# TASK TO CARRY OUT
Reproduce everything in the thread on making the internals of DF less convoluted, from "UTHSCSA-CIRD / datafinisher_backup" down to "hard to understand.".

# TEXT UNDER STUDY
UTHSCSA-CIRD / datafinisher_backup

0 stars 2 forks source link

Making the internals of DF less convoluted #2

Open bokov opened 8 years ago

bokov commented 8 years ago

Too many tables depending on too many other tables. It works, but hard to understand.

Thinking along the lines of:

rules in-memory dictionary -[adds all needed rule info to]-> df_dtdict -[joins df_codeid for codeid=1 rows, and now each row describes one column in the output]-> df_cols (new) -[joins df_dtdict, chunks calculated, result-set stored in-memory and executed directly]-> tXXX -[joined to patient_dimension and each other using code generated from df_dtdict] -> df_finaloutput (renamed)

also df_cols used to generate a second, data-dictionary output file.

Total new tables: df_dtdict, df_codeid, df_cols, (tXXX,), df_finaloutput Total new views: view for output data dictionary, view for simple versoin of df_finaloutput

bokov commented 8 years ago

Originally I was going to go with python-generated SQL, but there are two problems that SQL solves in a simpler manner (or at least in a manner that I understand far better than how Python solves them):

  1. Order matters (sadly). In SQL it's trivial to insure thematically related rows are next to each other using order by. I can see how one can do it to a dictionary, but we're not always working with dictionaries. I think some of these result-sets end up being lists of lists or of tuples. How do you reliably sort those?
  2. Grouping matters. Again, in SQL your one-stop shop is group by. In Python? I guess map(foo, lambda: foo, bar) ? And how does that interact with the ordering?

So, I guess now I'm in favor of in-memory SQL generation when order does not matter, otherwise SQL-based SQL generation but assisted by Python UDFs as necessary to make the SQL less verbose .

bokov commented 8 years ago

To-do: take a "typical" subquery, and pick apart where the irreducible atoms comprising it come from... perhaps there are intermediary columns and entire tables that only exist because I originally couldn't wrap my head around the whole process. With the new UDFs, hindsight, and better config file, we may be able to handle a more direct approach.

# SUPPLIED INFORMATION
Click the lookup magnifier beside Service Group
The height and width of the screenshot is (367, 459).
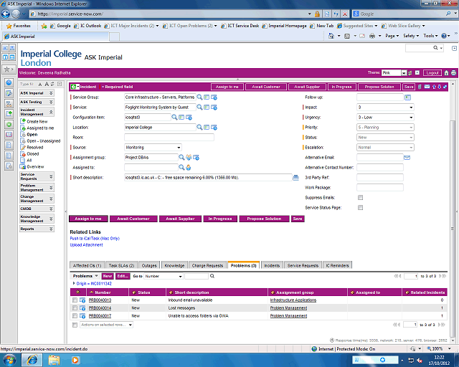199,97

# EXPECTED ANSWER
UTHSCSA-CIRD / datafinisher_backup

0 stars 2 forks source link

Making the internals of DF less convoluted #2

Open bokov opened 8 years ago

bokov commented 8 years ago

Too many tables depending on too many other tables. It works, but hard to understand.